The cell pressure probe (CPP) is an apparatus used to measure membrane parameters
of cells, namely the hydraulic conductivity which indicates the permeability of the
membrane to water, the permeability coefficient which indicates the permeability of
the membrane to solutes, and the reflection coefficient which indicates the extent to
which water and solute transport across the membrane is coupled. This thesis is a
numerical exploration of the impact of unstirred layers on the measurement of these
parameters. Unstirred layers alter the effective concentration across the membrane,
and hence influence the calculation of the membrane parameters which are usually
obtained using the concentration value in the external bulk solution and assume a
homogeneous internal cell solution.
In CPP experiments, cell pressure dynamics are changed by imposing either: a) a
hydrostatic perturbation, where cell sap is injected into or removed from the cell, or b)

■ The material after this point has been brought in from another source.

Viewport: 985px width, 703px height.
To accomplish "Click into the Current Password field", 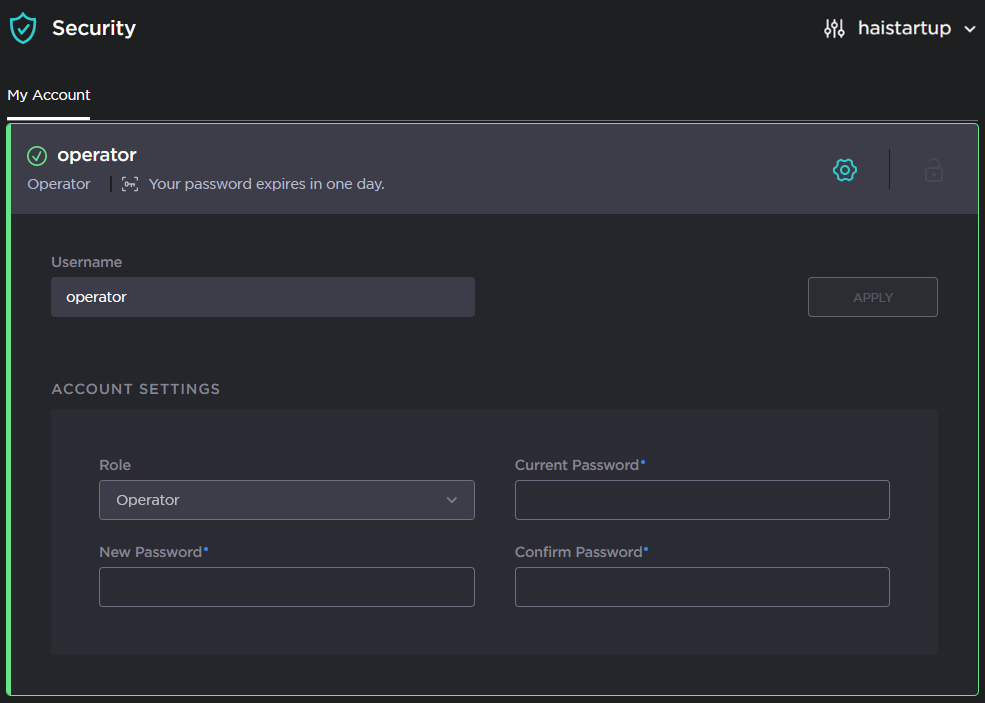I will pyautogui.click(x=701, y=500).
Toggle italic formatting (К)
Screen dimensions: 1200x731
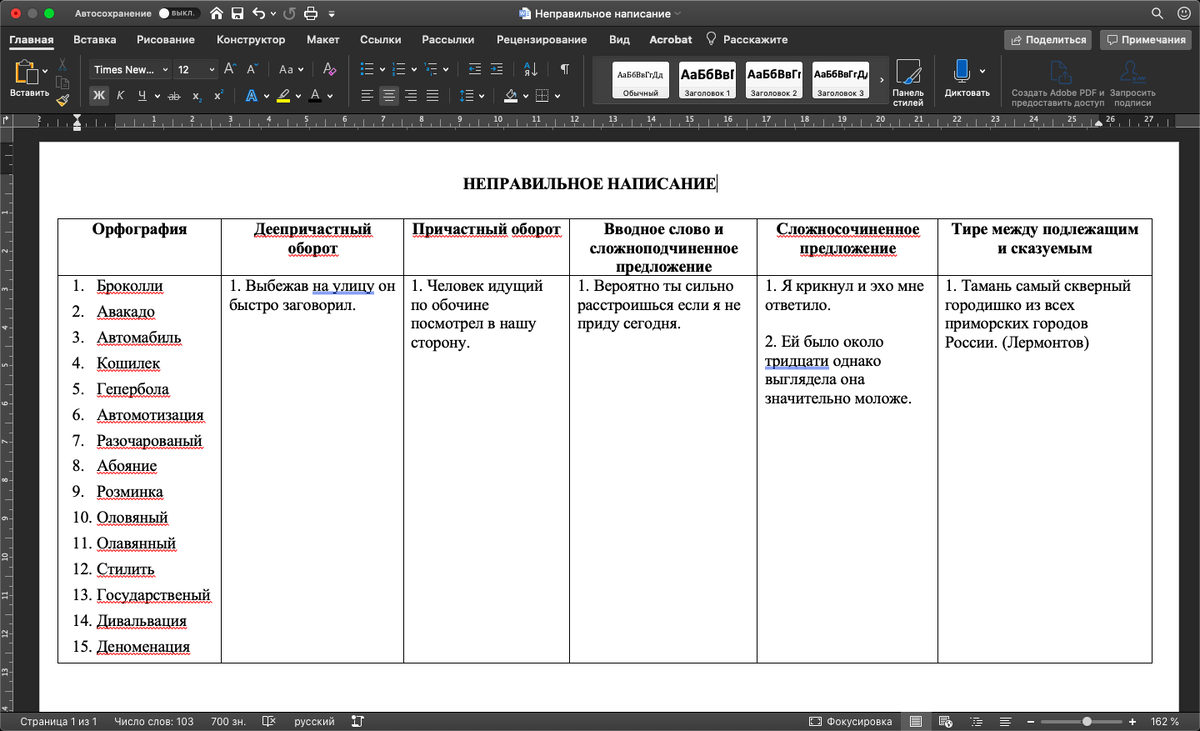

an osmotic perturbation, where permeable solutes are added to or removed from the
external solution. Outputs are pressure-time curves which are termed relaxation
curves.
Much of the CPP data has been obtained for Chara, a large-celled algae. The model
developed here will be applied to two sets of Chara data: one previously published,
and one unpublished and obtained from collaborators who freely contributed their
data to this study. Data from two types of CPP experiments were used to estimate
membrane parameters by fitting both the classical and unstirred layer (UL) models.
These were: hydrostatic pressure pulse experiments, and osmotic pressure pulse
experiments using permeable solutes.
This thesis comprises five chapters. Chapter 1 provides an introduction to the research
area, and gives an overview of the cell system, CPP experiments, and membrane
transport theory. In Chapter 2 an analysis of predictions and limitations using the
classical (i.e. usual) method of parameter estimation is made by applying it to
published data. This classical model makes simple assumptions about the system,

allows analytical solutions to the membrane transport equations, and does not include
unstirred layers. In Chapter 3, a model based upon the classical model but
incorporating unstirred layers, is outlined and its behaviour and predictions examined.

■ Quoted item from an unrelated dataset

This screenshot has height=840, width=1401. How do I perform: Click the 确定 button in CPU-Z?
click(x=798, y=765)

In Chapter 4, the unstirred layer model is applied to unpublished CPP data, its
predictions compared with those from the classical model, and the overall predictions
and behaviour of the unstirred layer model evaluated. Finally, in Chapter 5 an
assessment of usual practices and assumptions made in the parameter estimation
process using the CPP is carried out, and recommendations for future research are
given.
The UL model was found to reproduce the observed CPP data to a high degree of
accuracy, and reproduced subtle details in the observed data better than the classical
model. Estimated parameters from the two models differed significantly; the relative
difference in the parameters with respect to the UL model was up to 50% for osmotic
experiments and 5% for hydrostatic experiments. This shows that unstirred layers
have a significant impact on estimated parameters, and that the membrane parameters
commonly estimated using the classical model may be in error by up to 50%.

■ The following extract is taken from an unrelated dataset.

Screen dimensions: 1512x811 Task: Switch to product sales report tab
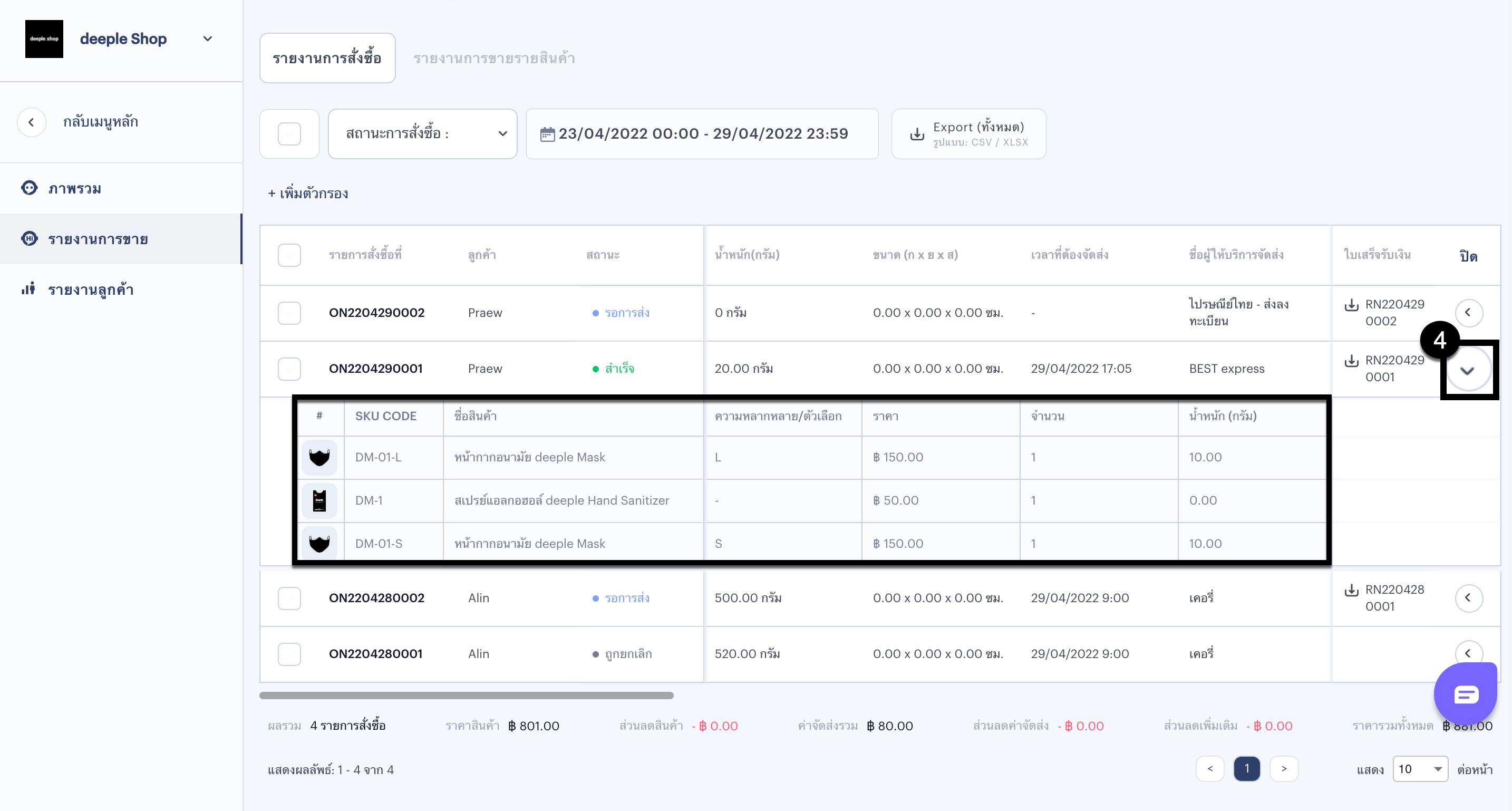click(493, 58)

Data from three Chara cells were fit in Chapter 4. Significant inter-cell variation in
estimated parameters was found. Estimated parameters for experiments carried out
within the same cell were quite consistent, indicating that the UL model is predicting
the membrane parameters well since parameters are expected to characterise a cell
and its membrane. The behaviour of the UL model was also consistent with
expectations from the Kedem and Katchalsky theory for membrane transport,
suggesting that the UL model affects the estimated membrane parameters but not the
overall behaviour predicted by the membrane transport equations.
Cell pressure dynamics were found to be very sensitive to the thickness of the
unstirred layers in the system, so that estimated membrane parameters are dependent
on knowledge of the UL thicknesses. In Chapter 4, the UL model was used to
estimate the external UL thickness together with the membrane parameters, while the
internal UL thickness was fixed at a value effectively equivalent to assuming the
whole cell interior is a UL. The model estimated the external UL thickness to be in
the range of 30-50 μm for fits to the unpublished data. Some variation in estimated

parameters between types of CPP experiments (e.g. hydrostatic or osmotic
experiments; experiments with positive or negative pressure perturbations) were
found, but the sample size was not sufficiently large for definite conclusions to be
made. The UL model did not predict polarity in the membrane parameters (i.e.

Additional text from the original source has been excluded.